Discrimination Faced by Unvaccinated Control Group
Some media personnel, authority figures, and government agencies have asserted that the unvaccinated pose a risk to the vaccinated individuals. In November 2021, Professor Gunter Kampf explained in his article published in The Lancet that even vaccinated individuals would continue to spread the SARS-CoV-2 virus. Therefore, the stigmatization of the unvaccinated people cannot be justified scientifically.
However, several countries had imposed a COVID-19 vaccine mandate on their adult populations. Many other countries, such as the U.S., Canada, and France, require federal workers, healthcare workers, and/or employees of certain professions to receive COVID-19 vaccines. The ones who still declined to get jabbed would lose their jobs.
The survey also asked the respondents to indicate whether or not they felt discriminated against by their authorities or other people. Between 20 and almost 50 percent of respondents reported being victimized. The regions with the highest rates of reported discrimination were Southern Europe, South America, Western Europe, Oceania, and Southern Africa. These participants have been discriminated against by policy or by other people in all aspects of life, including work, study, and travel.
Job Losses for Participants of Working Age
For the purpose of the survey, people aged 20 to 69 years old were considered of the working age. The highest rates of job losses were reported in Oceania (29 percent of working-age respondents), North America (13 percent), Southern Europe (13 percent), and Southeast Asia (12 percent). Although the report didn’t indicate whether the job losses could be entirely attributed to the vaccine mandates, it’s quite possible that some people would lose jobs due to their refusal to receive the COVID-19 vaccines.
Mental Health Status of the Unvaccinated Cohort
Also, although the majority of the unvaccinated respondents didn’t suffer from infection/severe illness, would the stress from vaccine mandates/requirements hurt them psychologically?
Their mental health status was self-assessed. Only 12 percent of the participants believed “life is great” during the 5-month period, while around 20 percent of respondents in all age groups were suffering from sustained discouragement and feeling that there’s no hope. Therefore, based on the statistics, a significant proportion of the participants were suffering from emotional distress.

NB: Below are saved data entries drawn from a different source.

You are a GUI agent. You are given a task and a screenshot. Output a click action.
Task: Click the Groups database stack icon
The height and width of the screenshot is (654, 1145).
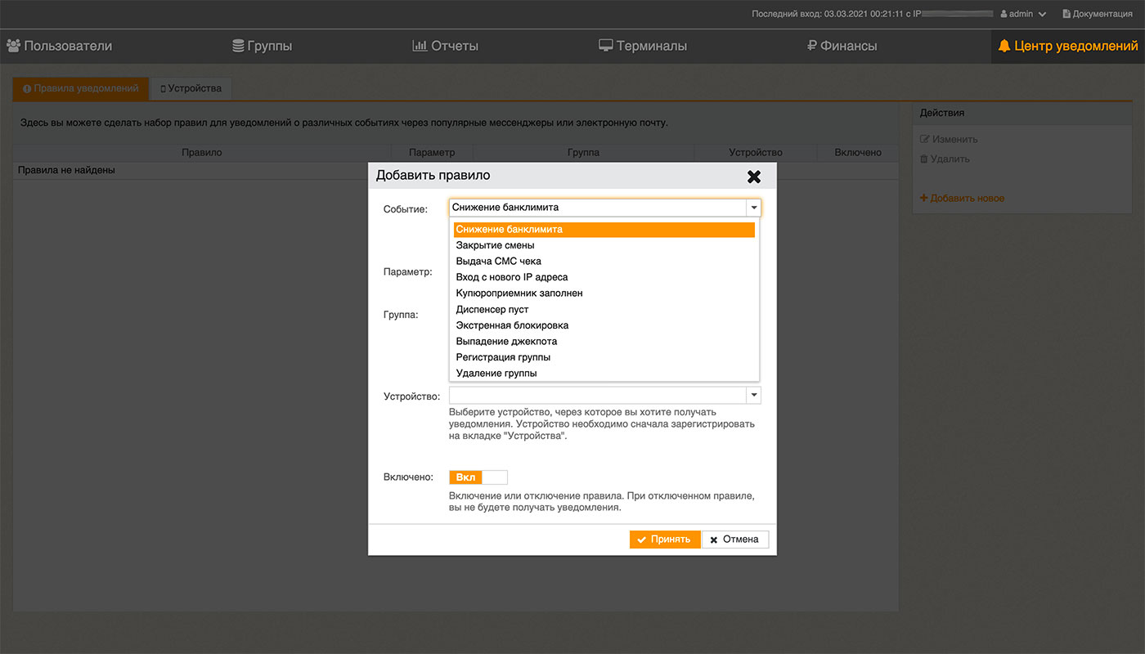tap(238, 46)
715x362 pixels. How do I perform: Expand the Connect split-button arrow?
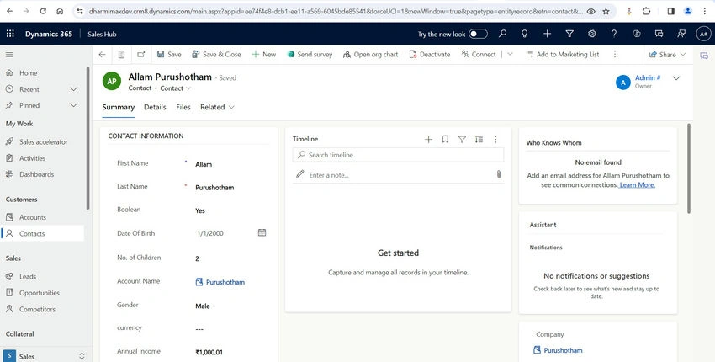coord(510,55)
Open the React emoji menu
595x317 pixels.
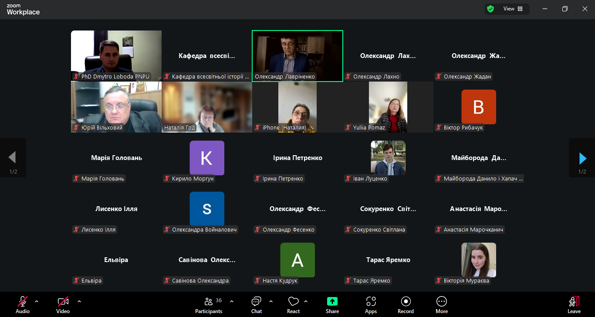[x=293, y=304]
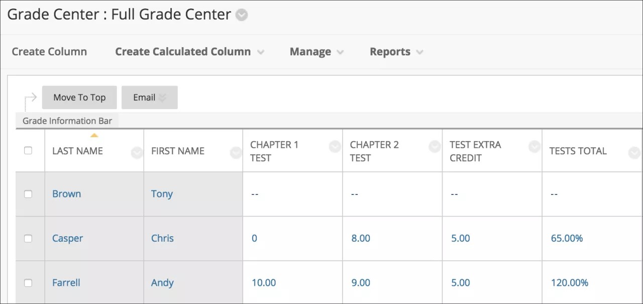The height and width of the screenshot is (304, 643).
Task: Open student link Farrell
Action: (66, 282)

This is also a very noteworthy issue, although the study did not show that mental stress was only caused by discrimination. Anyone who has been subjected to restrictions from all aspects of life, discrimination, and/or even hostility from others for a long period of time can suffer a great deal of mental stress.
In summary, this study provides the unique data about the unvaccinated “control group” under the global gigantic experiment to mass vaccinate the population with newly developed vaccines with new technologies.
It also provides an important reference for public health practitioners to evaluate the policy decision making process in terms of the impacts of certain policies to different communities. For instance, in public health emergencies, there are often dilemmas in terms of public health ethics considerations. But we still need to ask: Are we sticking to “do no harm” ethical standards?